[Entries provided Boundary: Start]
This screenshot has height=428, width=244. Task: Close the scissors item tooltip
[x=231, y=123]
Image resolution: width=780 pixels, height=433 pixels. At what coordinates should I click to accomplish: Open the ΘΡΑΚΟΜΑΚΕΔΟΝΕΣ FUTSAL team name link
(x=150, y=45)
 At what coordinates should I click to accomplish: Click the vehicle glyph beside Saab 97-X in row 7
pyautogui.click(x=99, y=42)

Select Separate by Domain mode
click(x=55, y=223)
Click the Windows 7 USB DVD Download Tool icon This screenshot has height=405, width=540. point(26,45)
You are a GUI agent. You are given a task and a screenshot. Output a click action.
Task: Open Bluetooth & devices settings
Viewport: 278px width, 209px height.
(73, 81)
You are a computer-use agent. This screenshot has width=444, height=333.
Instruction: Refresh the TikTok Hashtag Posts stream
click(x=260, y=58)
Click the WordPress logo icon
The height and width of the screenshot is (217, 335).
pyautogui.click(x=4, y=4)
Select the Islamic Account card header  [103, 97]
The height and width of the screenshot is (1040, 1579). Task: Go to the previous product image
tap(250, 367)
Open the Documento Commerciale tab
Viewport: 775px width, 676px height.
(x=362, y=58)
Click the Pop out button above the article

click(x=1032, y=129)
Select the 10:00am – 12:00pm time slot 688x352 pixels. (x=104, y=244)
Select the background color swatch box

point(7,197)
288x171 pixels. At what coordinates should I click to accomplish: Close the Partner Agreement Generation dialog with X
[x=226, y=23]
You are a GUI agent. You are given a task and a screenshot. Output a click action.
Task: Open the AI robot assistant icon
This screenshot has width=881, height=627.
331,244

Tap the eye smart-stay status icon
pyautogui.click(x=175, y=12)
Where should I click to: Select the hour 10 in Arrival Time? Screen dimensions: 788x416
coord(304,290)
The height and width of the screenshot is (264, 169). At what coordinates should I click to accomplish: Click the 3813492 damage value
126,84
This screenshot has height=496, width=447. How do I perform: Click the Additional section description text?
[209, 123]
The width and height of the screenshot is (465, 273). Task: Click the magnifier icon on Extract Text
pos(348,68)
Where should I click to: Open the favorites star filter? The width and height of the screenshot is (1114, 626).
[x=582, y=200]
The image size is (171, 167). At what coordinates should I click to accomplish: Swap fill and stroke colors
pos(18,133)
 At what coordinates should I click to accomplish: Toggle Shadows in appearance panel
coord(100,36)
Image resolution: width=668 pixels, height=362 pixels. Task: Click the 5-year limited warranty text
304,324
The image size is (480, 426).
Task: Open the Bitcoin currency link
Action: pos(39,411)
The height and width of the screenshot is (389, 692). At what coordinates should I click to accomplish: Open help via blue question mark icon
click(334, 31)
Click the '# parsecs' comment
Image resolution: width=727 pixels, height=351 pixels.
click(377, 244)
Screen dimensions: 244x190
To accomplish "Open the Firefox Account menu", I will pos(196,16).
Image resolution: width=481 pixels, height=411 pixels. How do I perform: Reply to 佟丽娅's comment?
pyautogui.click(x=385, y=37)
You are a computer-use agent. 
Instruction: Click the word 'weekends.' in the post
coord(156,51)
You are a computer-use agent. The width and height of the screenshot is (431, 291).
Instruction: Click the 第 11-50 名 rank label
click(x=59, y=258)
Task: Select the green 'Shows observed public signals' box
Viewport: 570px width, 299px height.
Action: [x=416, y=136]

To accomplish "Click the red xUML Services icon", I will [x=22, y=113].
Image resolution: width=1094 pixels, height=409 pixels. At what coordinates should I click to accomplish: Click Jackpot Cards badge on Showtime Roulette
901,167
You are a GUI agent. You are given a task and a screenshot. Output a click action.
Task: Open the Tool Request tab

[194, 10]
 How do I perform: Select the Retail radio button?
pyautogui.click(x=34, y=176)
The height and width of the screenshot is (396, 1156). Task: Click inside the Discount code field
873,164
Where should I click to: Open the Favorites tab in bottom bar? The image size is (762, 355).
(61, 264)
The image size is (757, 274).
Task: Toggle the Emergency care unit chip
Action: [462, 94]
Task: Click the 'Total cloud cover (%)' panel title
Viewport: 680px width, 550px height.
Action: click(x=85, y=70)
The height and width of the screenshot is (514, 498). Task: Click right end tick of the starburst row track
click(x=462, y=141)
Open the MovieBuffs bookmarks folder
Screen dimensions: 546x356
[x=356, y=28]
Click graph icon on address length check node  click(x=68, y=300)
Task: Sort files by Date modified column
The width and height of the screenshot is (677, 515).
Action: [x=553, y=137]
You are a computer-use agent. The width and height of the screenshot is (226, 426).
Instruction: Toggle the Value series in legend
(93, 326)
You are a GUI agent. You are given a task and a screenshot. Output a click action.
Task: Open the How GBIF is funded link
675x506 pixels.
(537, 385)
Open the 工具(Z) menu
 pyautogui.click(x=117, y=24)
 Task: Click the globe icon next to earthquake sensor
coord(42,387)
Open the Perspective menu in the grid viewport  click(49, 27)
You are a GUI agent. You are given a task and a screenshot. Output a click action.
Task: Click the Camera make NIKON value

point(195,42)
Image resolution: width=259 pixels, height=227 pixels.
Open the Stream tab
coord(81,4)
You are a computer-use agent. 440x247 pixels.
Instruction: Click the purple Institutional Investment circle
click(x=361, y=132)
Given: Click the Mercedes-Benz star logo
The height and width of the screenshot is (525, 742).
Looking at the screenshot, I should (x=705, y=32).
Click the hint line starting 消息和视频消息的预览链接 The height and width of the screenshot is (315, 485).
[Entries provided Boundary: End]
▶ **What you will do**
Looking at the material above, how many lines hold the word "Account"? Only the number, please.

▶ **Finished task**
2